[Saved entries]
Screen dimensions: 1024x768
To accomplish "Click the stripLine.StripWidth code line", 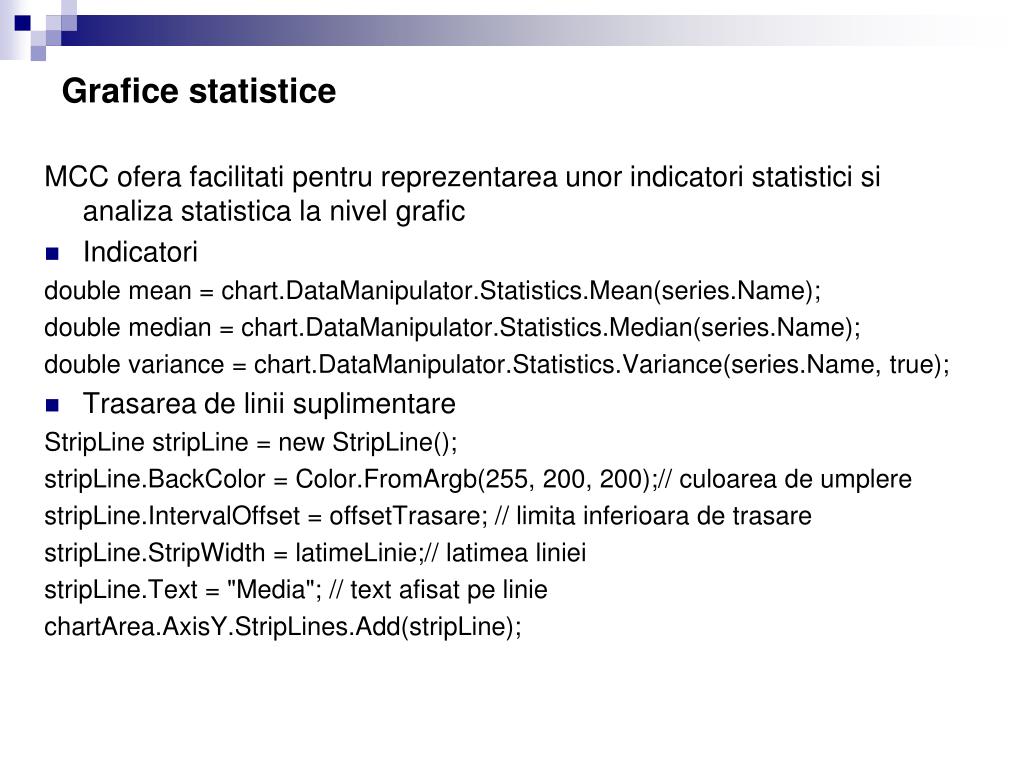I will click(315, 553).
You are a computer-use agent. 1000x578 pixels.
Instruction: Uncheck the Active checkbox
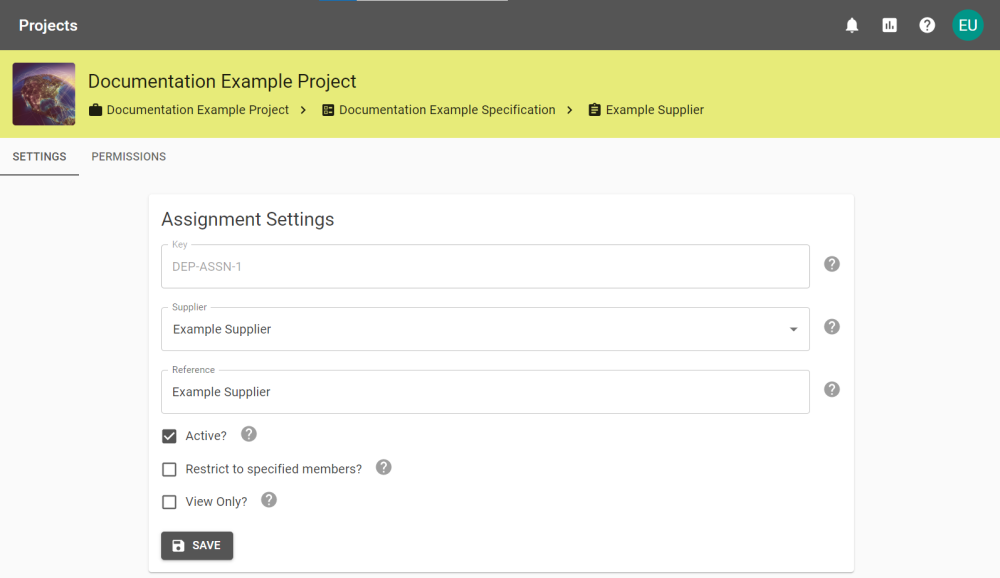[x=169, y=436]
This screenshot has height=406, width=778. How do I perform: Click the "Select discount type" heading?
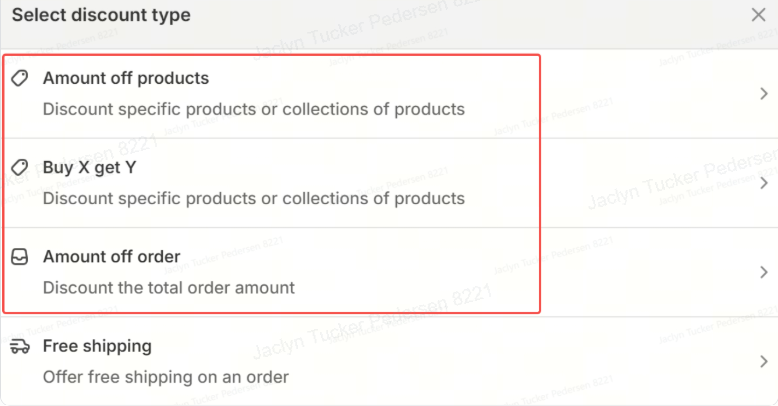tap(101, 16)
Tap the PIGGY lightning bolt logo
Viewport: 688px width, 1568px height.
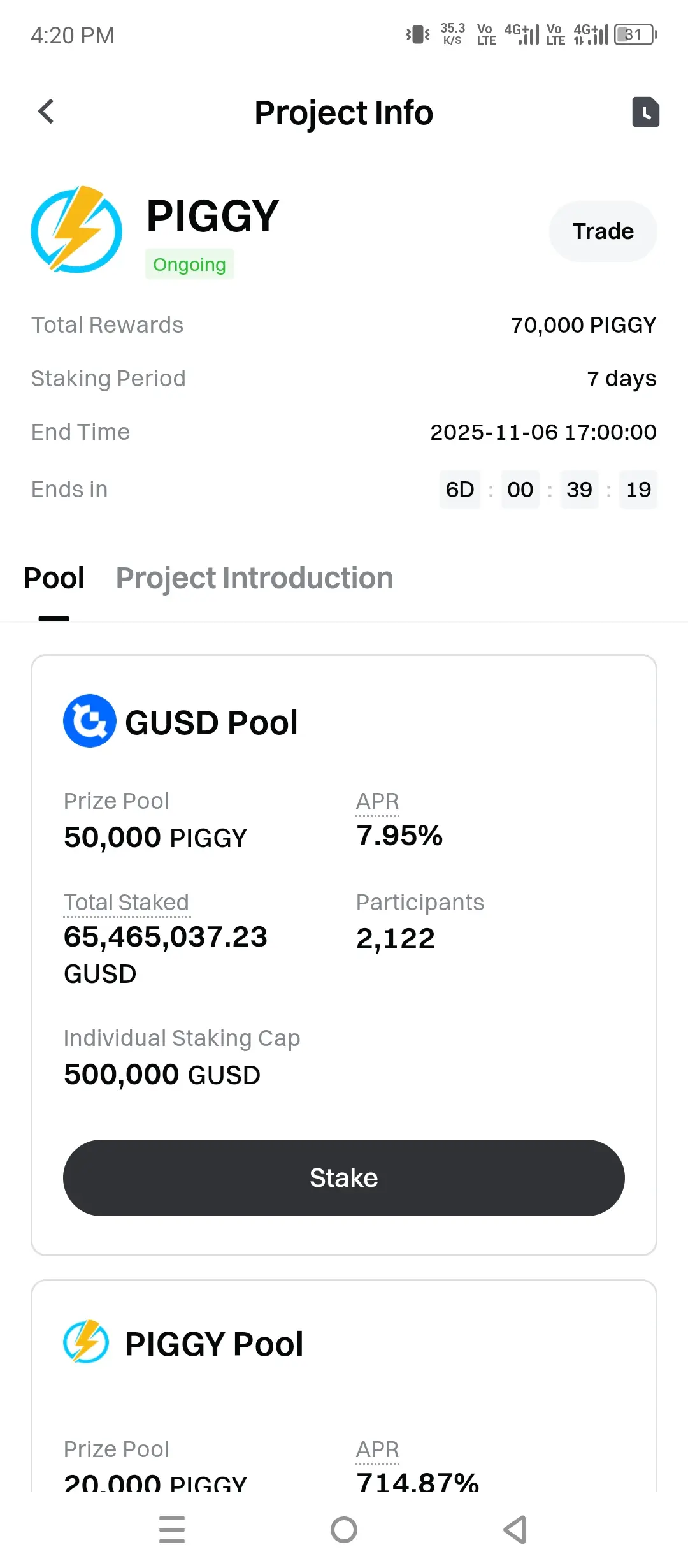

Assignment.
All lines from the one containing "Instruction: Uncheck the Active checkbox" to the end of the entries should appear in the output exactly as written, with no pictures.

Solution for this task.
Instruction: Uncheck the Active checkbox
[x=169, y=436]
This screenshot has height=406, width=778. How do I perform: Click the "Select discount type" heading?
tap(101, 16)
Tap the PIGGY lightning bolt logo
Viewport: 688px width, 1568px height.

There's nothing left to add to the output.